With red-headed lady spies, the Winter Olympics, a Formula1 race in 2014, and the 2018 FIFA World Cup, it is time to trot out some more James Bond references, and turn to thoughts of
Mother Russia. Word is spreading that Infront Motorsports has begun talks to take World Superbike further afield than Western Europe with a future round in Russia. The 2011 WSBK season has only two flyaway races (Miller Motorsports Park in the US, and the season opener at Phillip Island in Australia). Thus, a future round in Russia would help expand both the physical and marketing reaches of the series.
With no track built yet, it is clear that there is still a long way to go before racing could happen. Then there are the always tricky negotiations that could easily scupper plans, no matter how public they might be. Once the F1 track is completed at least one of the obstacles to this dream will be removed, though a F1 circuit built around a Winter Olympics site (yes, that is exactly what is going to happen, complete with February to autumn turnaround) might not be the first choice for two-wheeled racing enthusiasts.

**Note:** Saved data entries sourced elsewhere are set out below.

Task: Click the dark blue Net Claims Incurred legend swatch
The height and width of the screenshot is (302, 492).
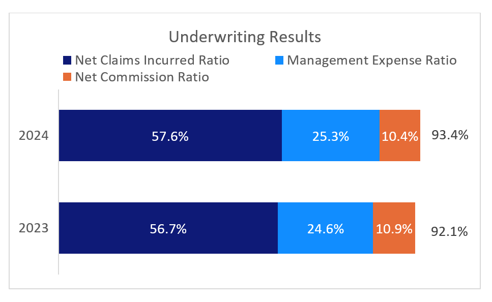Action: tap(67, 61)
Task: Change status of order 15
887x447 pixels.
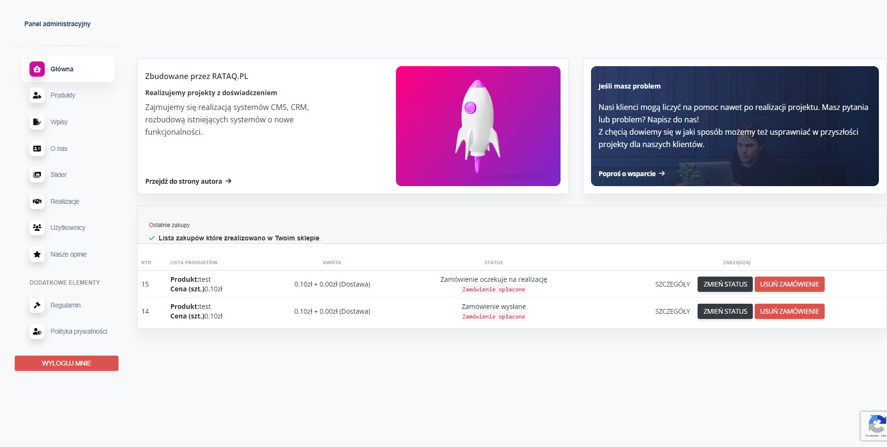Action: (725, 284)
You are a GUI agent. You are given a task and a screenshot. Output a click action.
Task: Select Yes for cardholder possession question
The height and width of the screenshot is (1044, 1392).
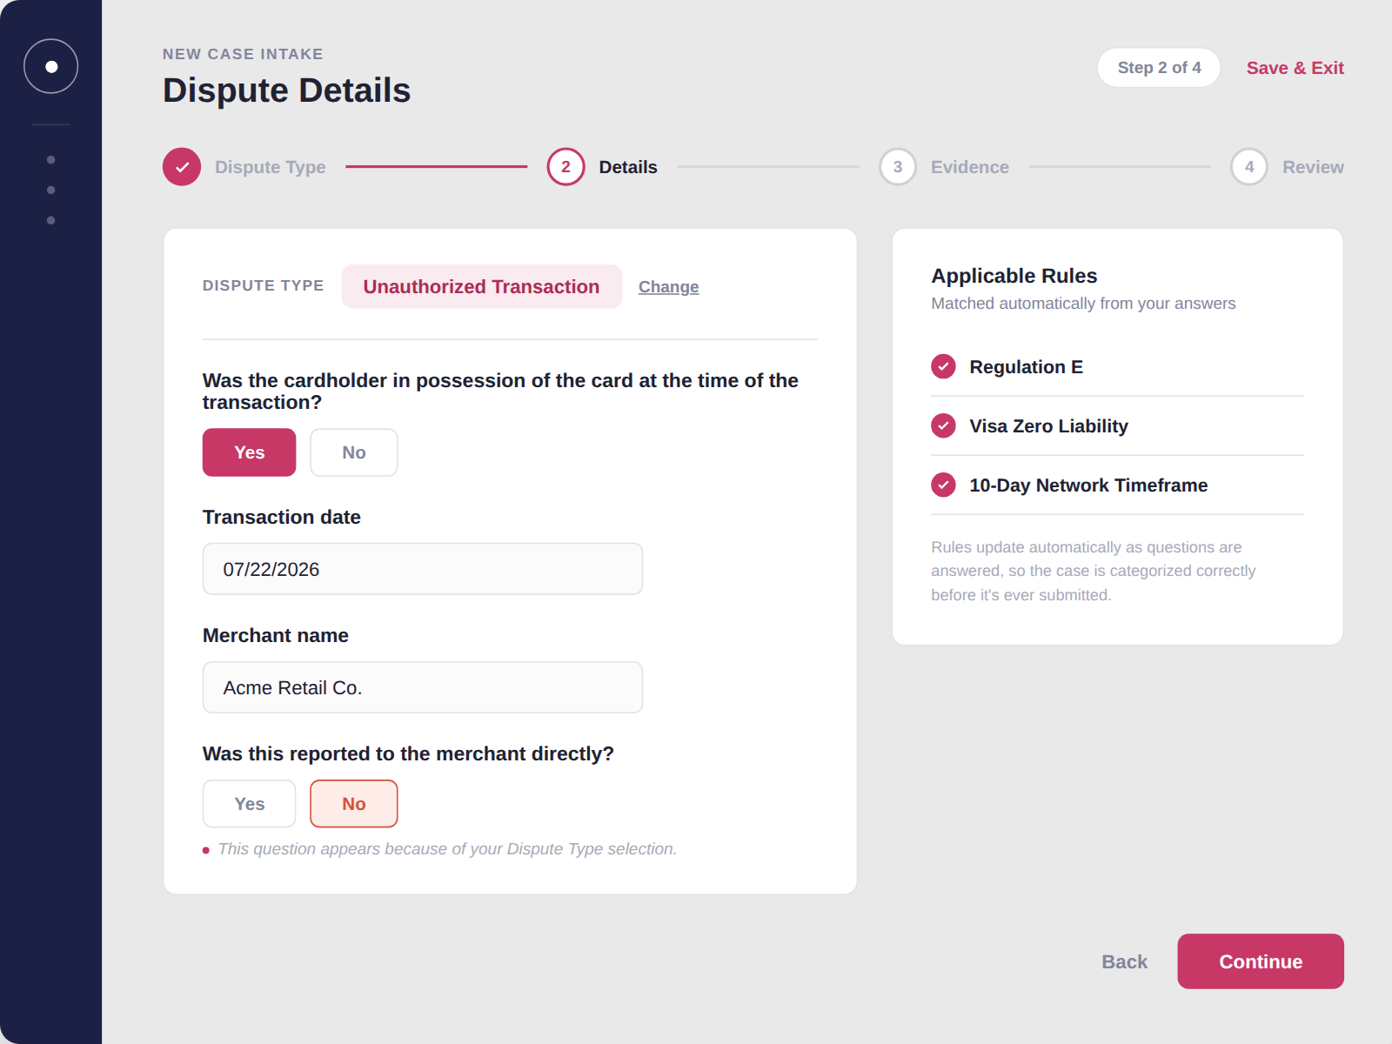tap(250, 452)
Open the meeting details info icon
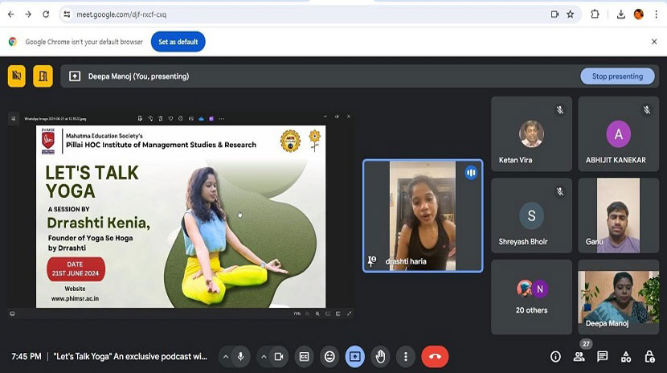 coord(555,356)
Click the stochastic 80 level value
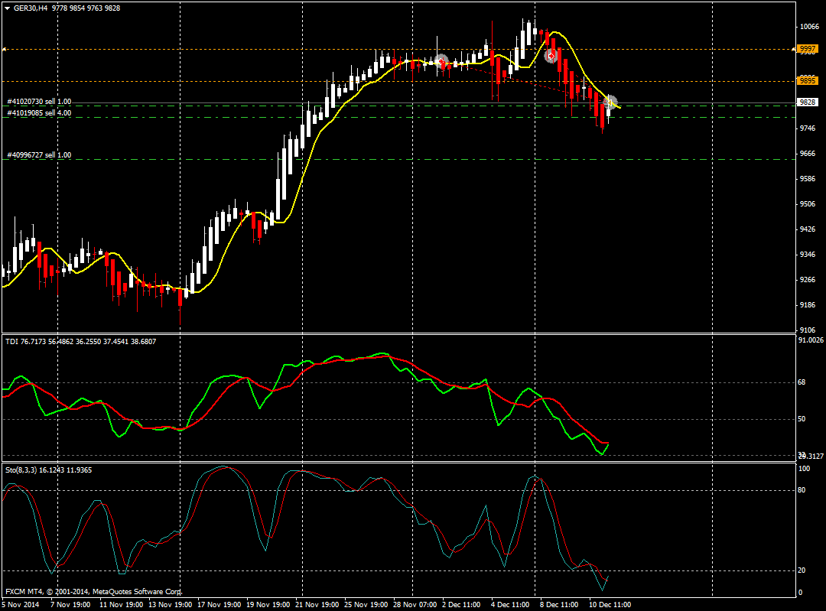826x611 pixels. coord(803,490)
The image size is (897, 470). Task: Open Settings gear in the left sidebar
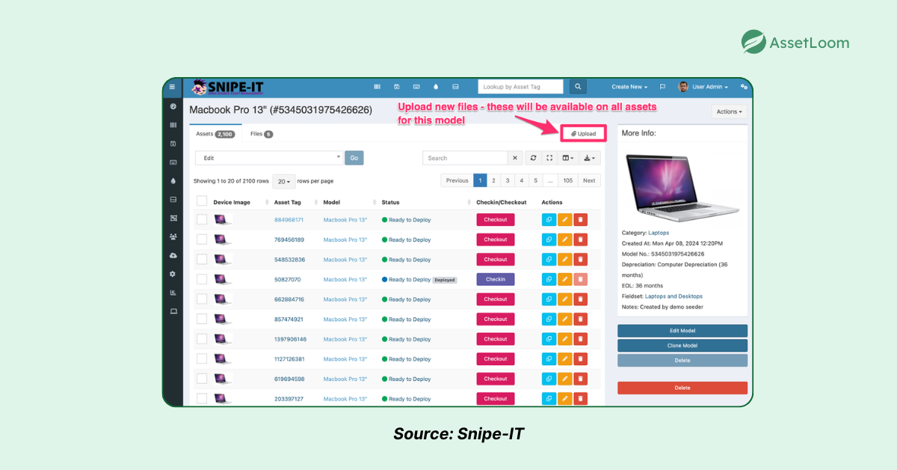173,275
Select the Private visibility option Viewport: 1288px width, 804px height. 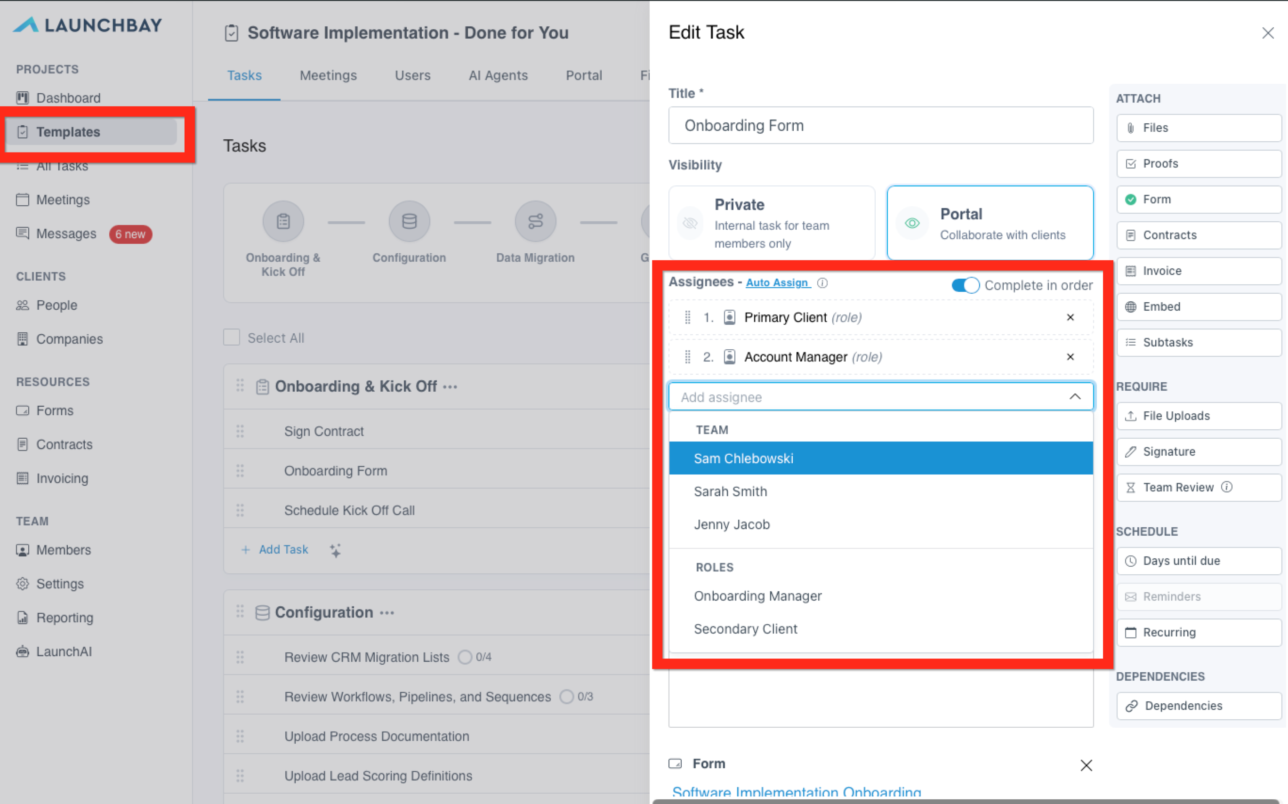pos(772,223)
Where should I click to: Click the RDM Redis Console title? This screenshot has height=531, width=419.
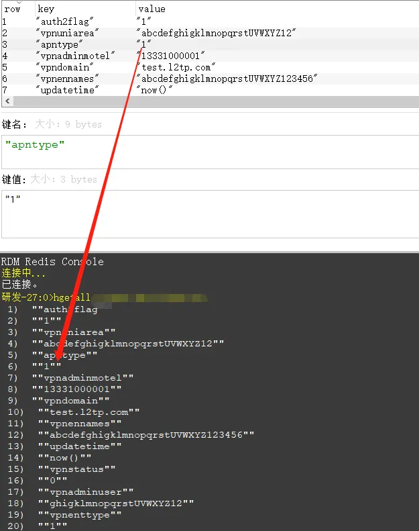click(x=52, y=262)
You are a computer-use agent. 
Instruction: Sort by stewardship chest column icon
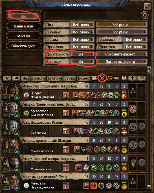click(109, 78)
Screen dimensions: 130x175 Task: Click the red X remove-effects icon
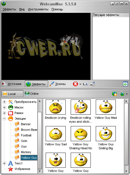click(75, 84)
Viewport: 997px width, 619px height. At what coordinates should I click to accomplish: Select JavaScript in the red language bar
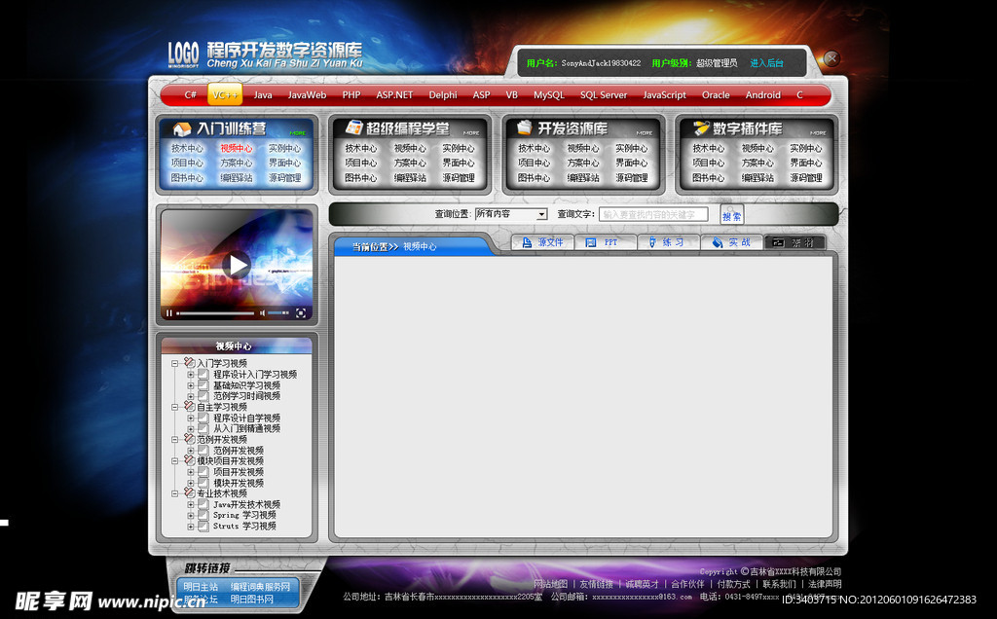tap(664, 95)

Despite the worldwide economic downturn, many racing series are looking for ways to expand into markets with potential new race fans while their core audience numbers recover. F1 recently arrived in South Korea, will hold a round in India this season, and is planning on a Russian event in a few years. After an unsuccessful attempt to spread into Hungary, MotoGP is rumored to be looking into expansion in India, having turned much of the rest of the globe into Lorenzo Land or a sea of bright yellow.
While even these early discussions are not official yet, there are some very powerful people in Russia heavily invested in motorsports. Over in F1, Russian driver Vitaly Petrov has had his second season drive secured through a deal brokered by President Vladmir Putin. This could be a great move for the series who views MotoGP as its main competitor, despite the latter having already expanded far beyond its home Spanish and Italian base. WSBK could be looking for a little love from Russia, but it’s still too early to know if the world is enough.